Instructions to follow:
From the records below, find each line with the string "accomplish" and copy it.

Data:
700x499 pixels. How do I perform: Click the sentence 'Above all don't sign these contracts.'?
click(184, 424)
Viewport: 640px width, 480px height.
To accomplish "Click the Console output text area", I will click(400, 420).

---

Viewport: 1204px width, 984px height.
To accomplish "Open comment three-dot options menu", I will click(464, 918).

Solution to this problem:
To accomplish "Click the Console output text area", I will click(400, 420).
To accomplish "Open comment three-dot options menu", I will click(464, 918).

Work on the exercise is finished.